Soon, Khan noticed other students had discovered his videos and were using them to learn math. The feedback from these unintended beneficiaries was encouraging and heart-warming. (“This is the first time I smiled doing a derivative.”) Realizing he might have an innovative educational model on his hands, Khan – who by then had moved to California with his family – left the hedge fund and launched his online academy with himself as sole faculty member. His portal now has more than 2,200 short video lectures. Most of them are about math; additional topics include physics, history and economics, among others. The total number of lessons Khan has delivered over the past five years is now nearly 42 million.
Khan discussed some of this background at a TED talk earlier this month. For those who might have used Khan Academy math videos in the privacy of their homes to help children with their homework, one of the most interesting points of his 20-minute lecture is about how teachers are using the videos to flip the educational model in the classroom.
According to Khan, several teachers have written to him, saying, “You’ve already given the lectures, so we assign watching the lectures for homework.
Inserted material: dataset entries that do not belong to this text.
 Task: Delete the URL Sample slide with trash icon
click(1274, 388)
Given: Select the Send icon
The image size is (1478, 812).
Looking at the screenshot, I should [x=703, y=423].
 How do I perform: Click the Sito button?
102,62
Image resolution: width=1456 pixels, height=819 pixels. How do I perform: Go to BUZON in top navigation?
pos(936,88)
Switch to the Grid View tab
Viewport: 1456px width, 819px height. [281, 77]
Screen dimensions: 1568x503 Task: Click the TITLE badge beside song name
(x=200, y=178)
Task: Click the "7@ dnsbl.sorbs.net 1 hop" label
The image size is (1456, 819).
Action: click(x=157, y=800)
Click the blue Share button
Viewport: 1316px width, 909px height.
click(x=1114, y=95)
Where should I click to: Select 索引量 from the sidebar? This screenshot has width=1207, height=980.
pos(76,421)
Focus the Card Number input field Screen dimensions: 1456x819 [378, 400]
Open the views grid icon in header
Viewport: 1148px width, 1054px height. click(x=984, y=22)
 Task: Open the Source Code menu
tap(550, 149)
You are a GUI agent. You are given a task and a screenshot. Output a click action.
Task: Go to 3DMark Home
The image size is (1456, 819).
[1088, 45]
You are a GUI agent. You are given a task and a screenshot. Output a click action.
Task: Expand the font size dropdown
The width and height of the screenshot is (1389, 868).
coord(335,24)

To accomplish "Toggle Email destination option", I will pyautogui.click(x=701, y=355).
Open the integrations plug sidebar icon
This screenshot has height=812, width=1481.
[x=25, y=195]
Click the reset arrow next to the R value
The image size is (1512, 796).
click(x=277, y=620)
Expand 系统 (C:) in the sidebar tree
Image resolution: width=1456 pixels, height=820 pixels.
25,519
And what used to be homework [solving problems] is now done in the classroom.” This shift has had a non-intuitive outcome, according to Khan, because “when teachers do that, they remove the one-size-fits-all lecture from the classroom and let students watch self-paced lectures at home.” What happens in class is interactive problem solving – which means, in effect, that the “teachers have used technology to humanize the classroom,” he says.
The TED video is worth watching, whether you are a teacher, parent or student. Towards its end, one of Khan’s famous admirers shares the stage. Still, for all the acclaim Khan has received, he comes across as a modest young man who is faintly puzzled by his success. “I was an analyst at a hedge fund,” he says. “It’s very strange for me to do something of social value.”